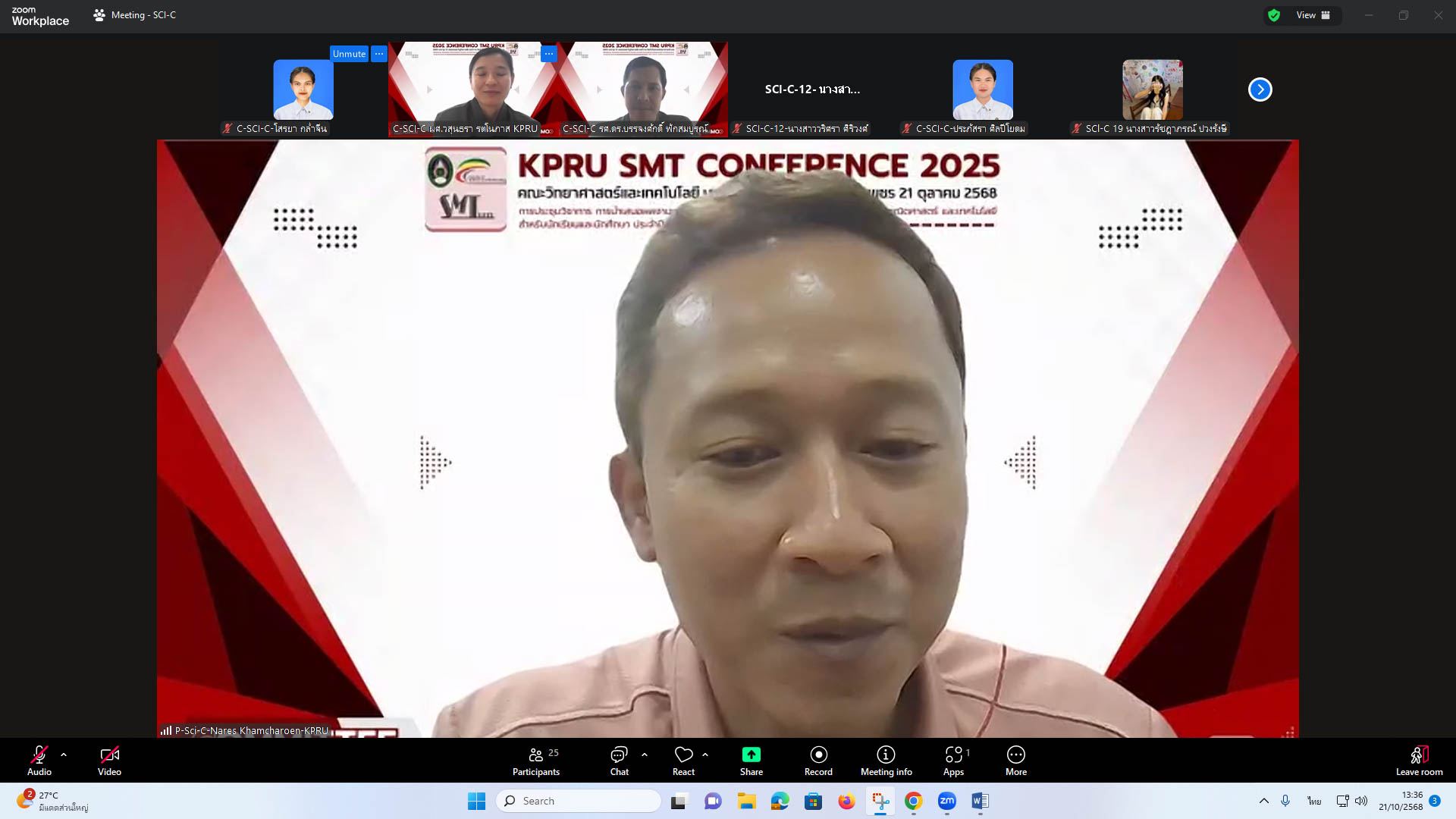Start screen sharing with Share
Screen dimensions: 1456x819
751,761
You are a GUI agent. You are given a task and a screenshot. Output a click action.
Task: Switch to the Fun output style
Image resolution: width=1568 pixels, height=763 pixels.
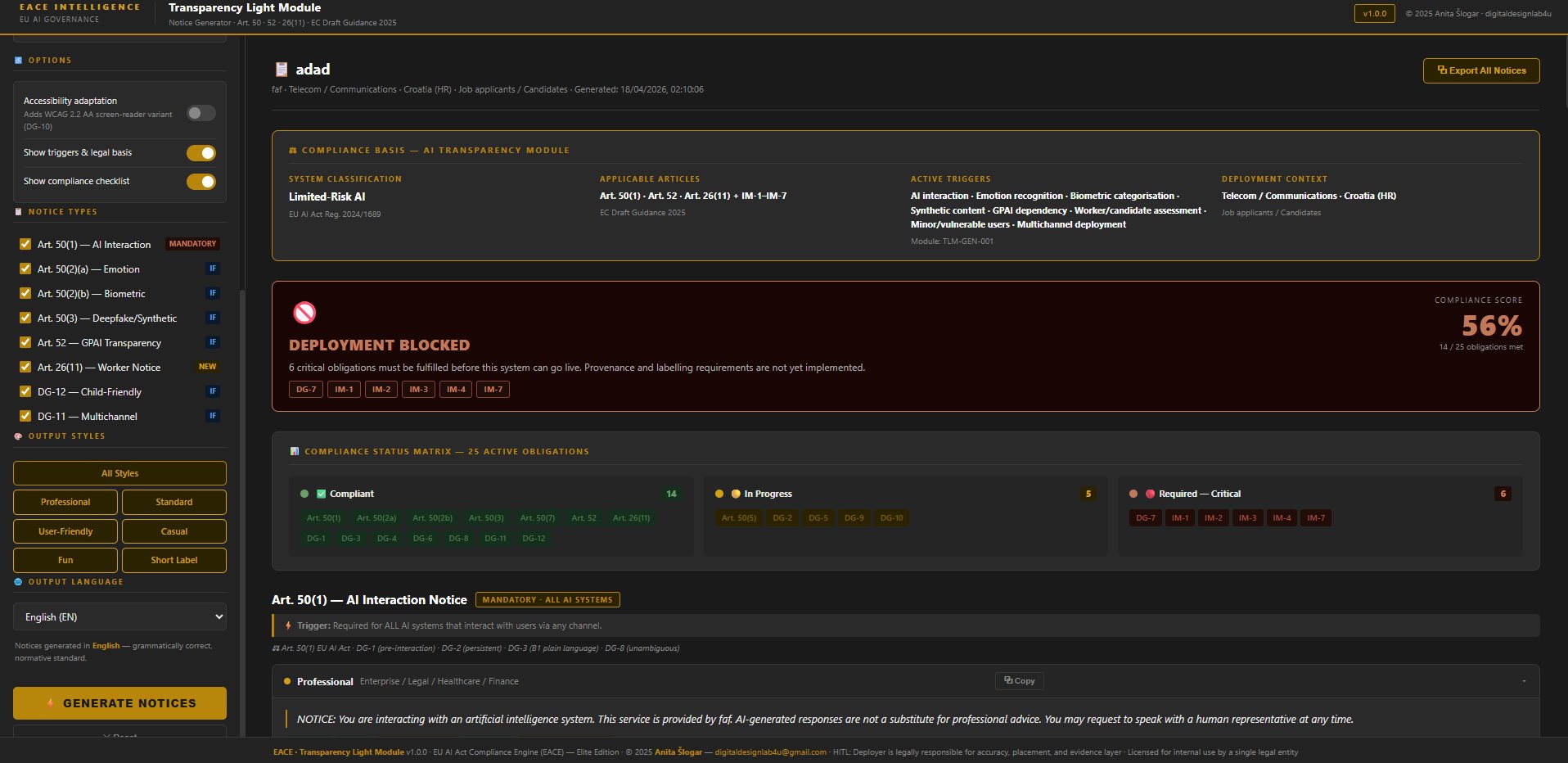[x=65, y=560]
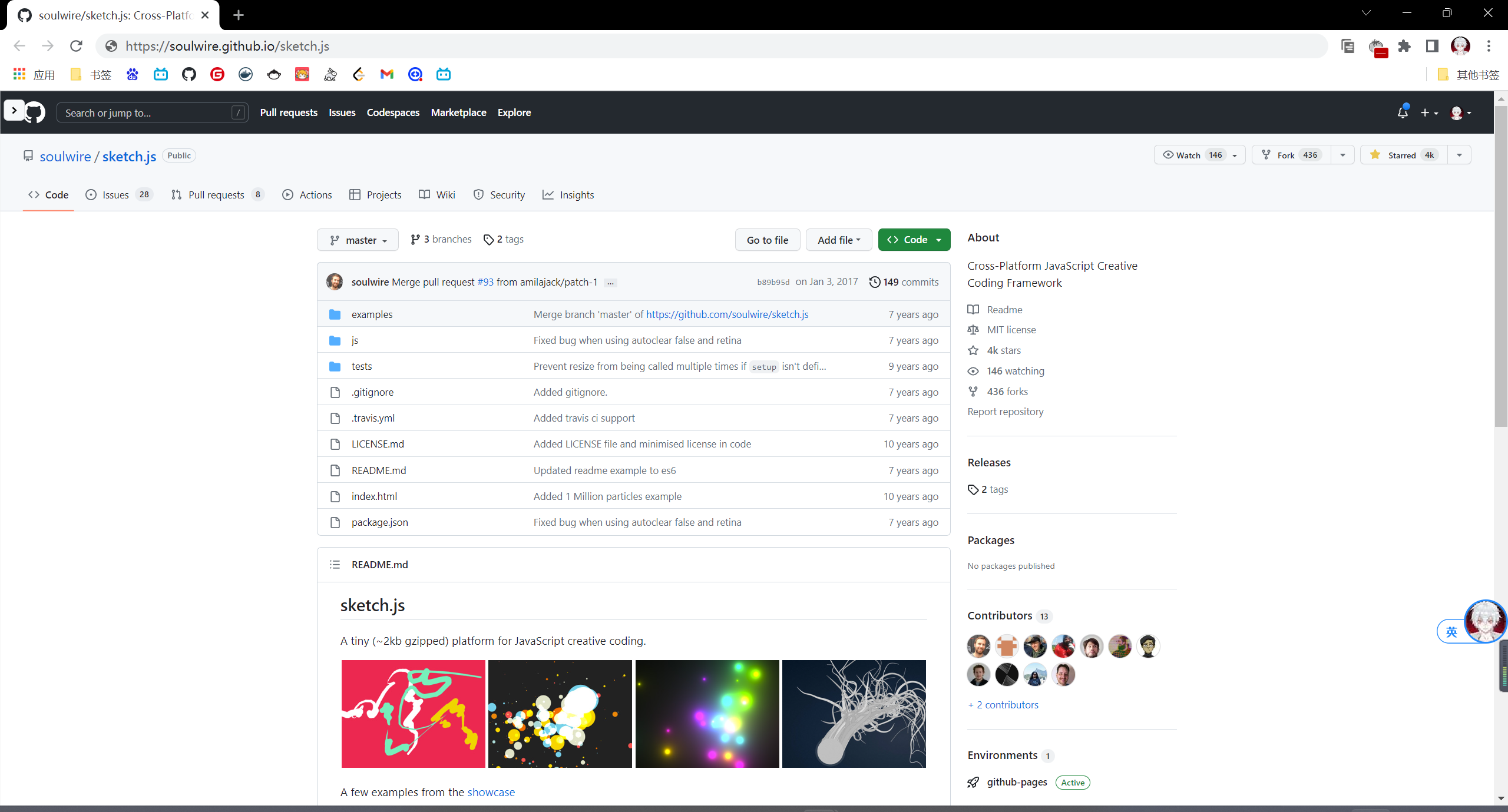
Task: Open the notifications bell icon
Action: [1403, 112]
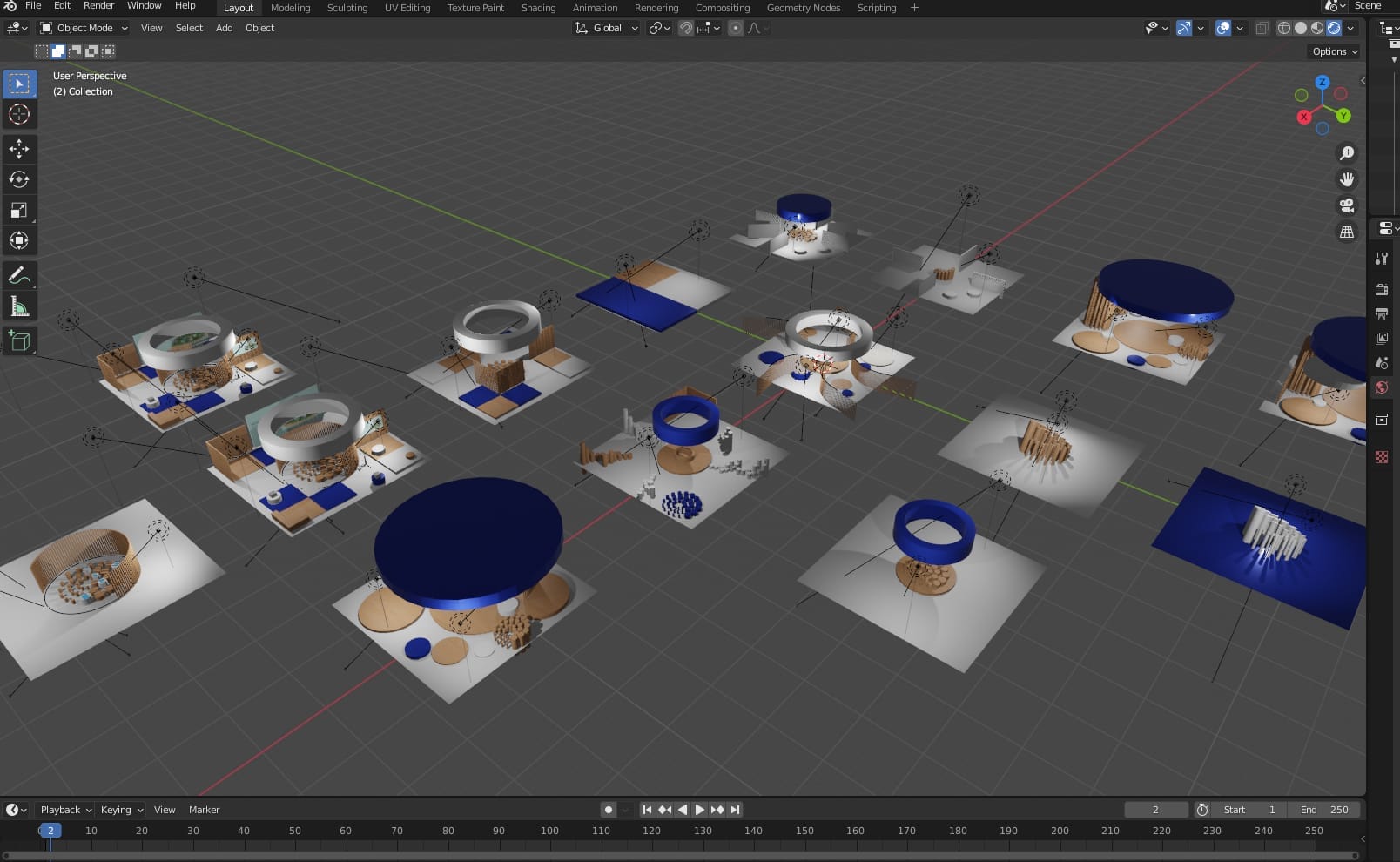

##########

### Task directions:
Pictures are to be omitted. Print exactly the lines from the line containing "Image resolution: width=1568" through the final line of the material above, both included.

### Solved problem:
Image resolution: width=1568 pixels, height=763 pixels.
[x=65, y=560]
Task: Open the notifications bell icon
Action: [1403, 112]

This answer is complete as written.